ПРЕДИСЛОВИЕ К ПОСМЕРТНОМУ ИЗДАНИЮ «ТРИДЦАТИ ТРЕХ УРОДОВ»

«Ты думал, что Эрос — вожделенное, а не вожделеющее; оттого и казался он тебе прекрасным. Любимое прекрасно, и в себе совершенно, и блаженным почитается. Но не таков образ любящего»

(Слова Диотимы к Сократу.)

Платон «Пир»

I

Что такое «Тридцать три урода»?

Тридцать три худых списка с совершенного подлинника, кривых зеркал, наведенных на безусловное, — многообразное безобразие взамен единственного образа. Тридцать три признания — и лжесвидетельства — о красоте.

Множественность относительного, отраженного, превратного. Дурная бесконечность искажающих преломлений. Призрачное дробление, размножение, разложение единого. Извращение, развращение целостного, целомудренного.

Растерзание мерцающего над омутом лика алчною смутой полой тьмы. Распадение полного, самодовлеющего, безвременного бытия на жадные и ненасытимые миги. Тридцать три затускнения белого луча во мгле тридцати трех вожделений.

Голод титанических сил по горнему — титаническое богоубийство. Низведение Афродиты Небесной в юдоль земную, в мир пленный, — ее превращение в Афродиту Всенародную.

Трагедия мира как творческого процесса. Трагедия художественного творчества. Трагикомедия познания…

Таков ряд высших, умозрительных реальностей, к прочувствованию или предчувствию которых возводит читателя повесть о знаменательной участи двух женщин, боготворящей и боготворимой, — о союзе и расколе души творящей и красоты творимой, — повесть реалистическая по форме внешней, символическая по внутренней форме, платоническая по духу.

II

«Тридцать три урода были правдивы. Они были правдою. Они были жизнью. Острыми осколками жизни, острыми цельными мигами. Такие — женщины. У них любовники. Тридцать три любовницы…»

И с ними столько же любовников. Шестьдесят шесть прелюбодействующих! Ариманова свадьба!.. И это — «жизнь»? Это — «правда»? А то «стыдливо покоящееся в красе торжественной своей» единство, то совершенство — не «жизнь»? Та девственность истинного целостного бытия — не «правда»?..

Два голоса спорят: голос мира сего и голос духа в нас, который хочет быть не от сего мира.
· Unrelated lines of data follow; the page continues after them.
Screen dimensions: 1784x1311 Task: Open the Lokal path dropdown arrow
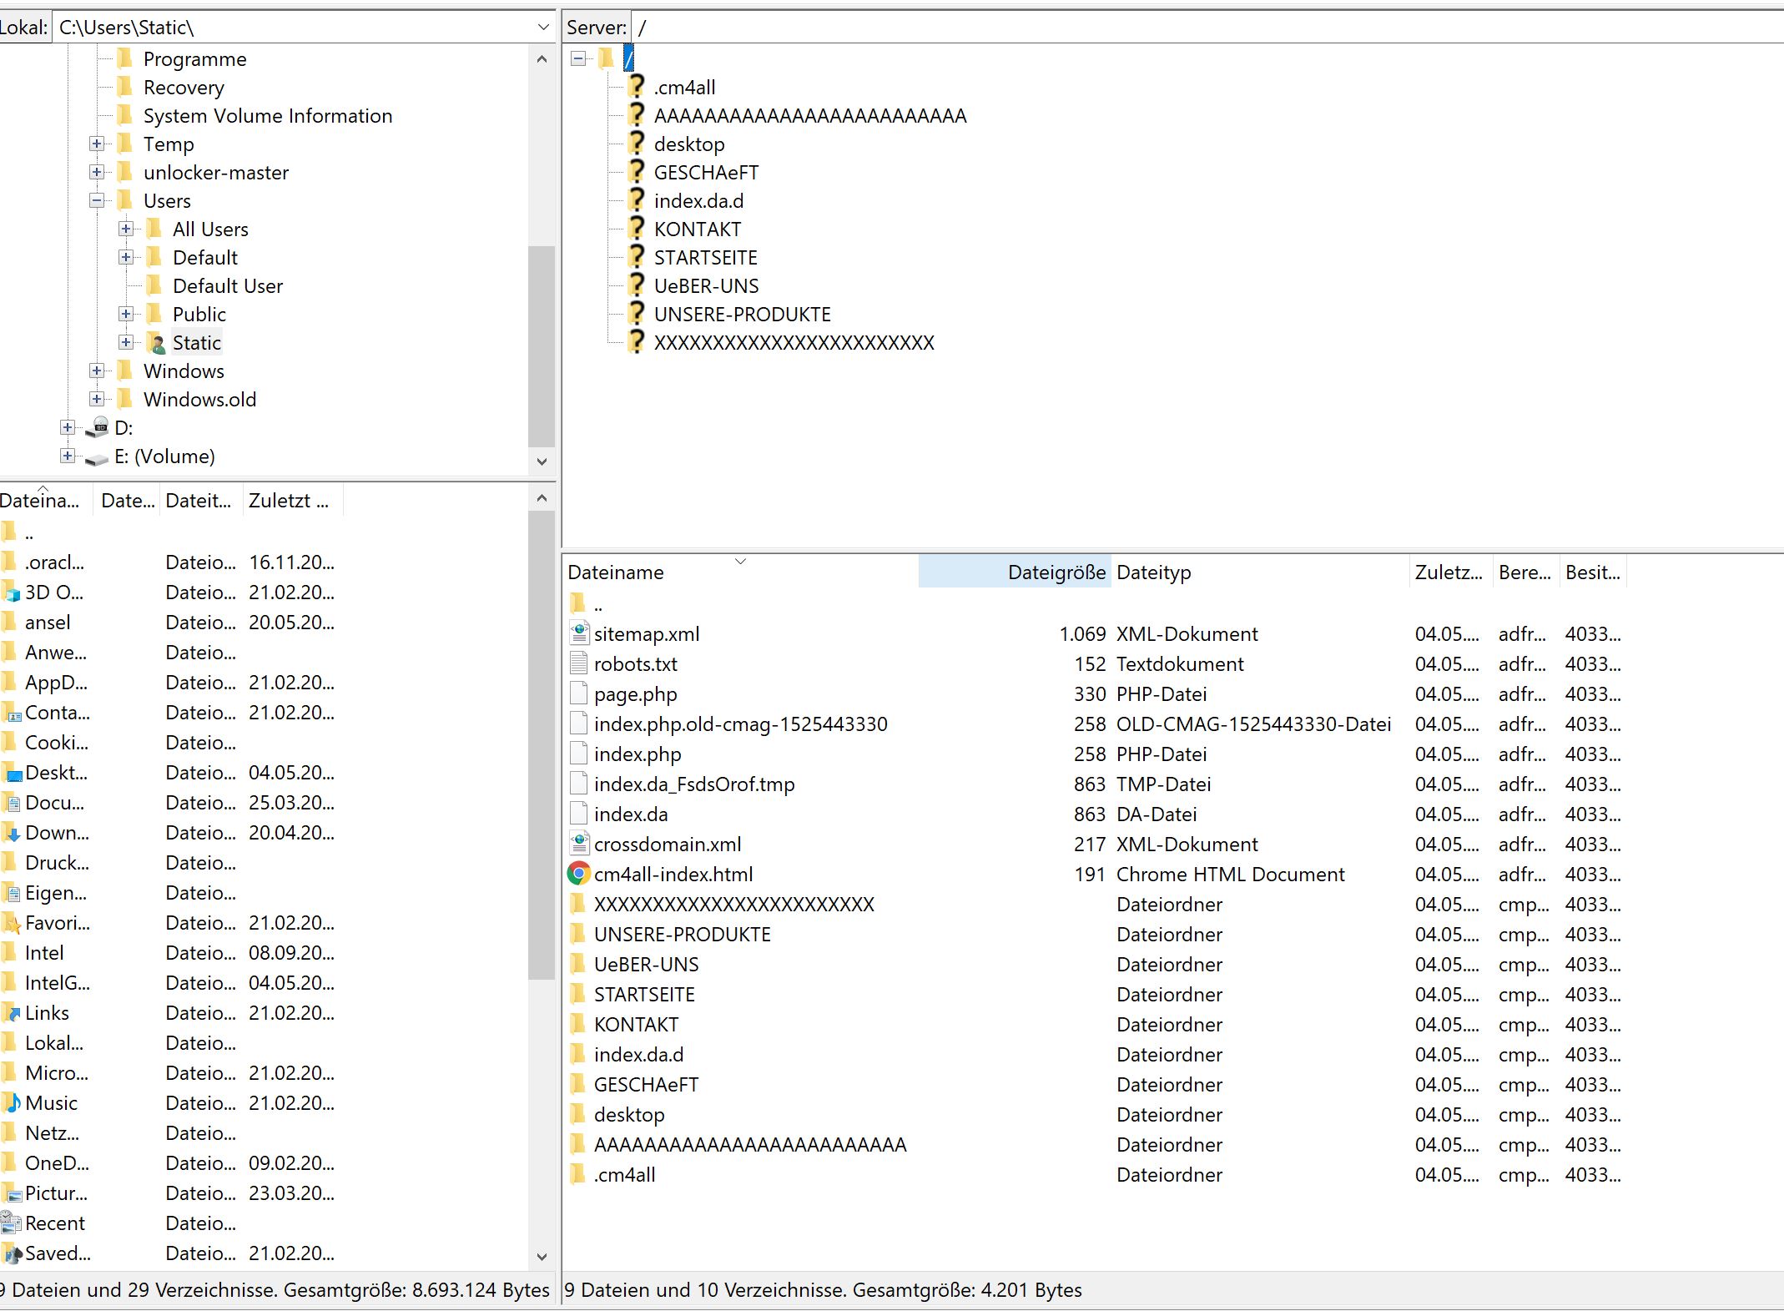543,27
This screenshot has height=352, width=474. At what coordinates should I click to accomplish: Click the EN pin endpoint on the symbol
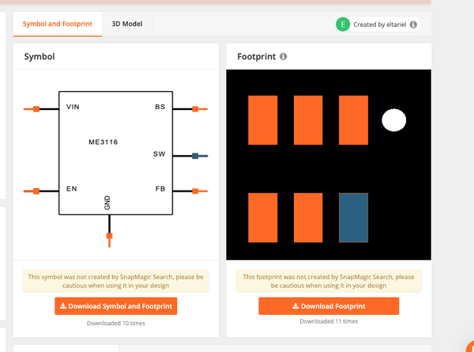36,191
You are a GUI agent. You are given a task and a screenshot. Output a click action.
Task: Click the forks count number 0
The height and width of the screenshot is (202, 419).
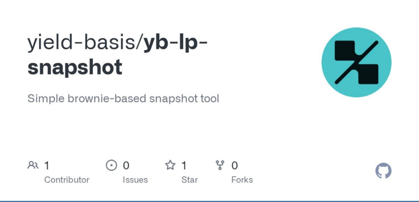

И первый голос — о жизненной правде «тридцати трех любовниц» — слышится из уст той, что прежде являлась небожительницею-Афродитой, а теперь обернулась Афродитою Всенародной, оставаясь тем же обличием, знамением, воплощением — Красоты!.. Об этом двоении Красоты — загадки из загадок — не самые ли жуткие слова сказал Достоевский, видевший обе ее бездны?..

Или, дабы «исполнилась всякая правда», должно свету сходить во мрак, бытию сущему — сеяться в могилу тления, Красоте — являться «безобразною, не имущею вида»? Должно божественному не просто быть, быть в себе, но и свершаться — в жертве нисхождения?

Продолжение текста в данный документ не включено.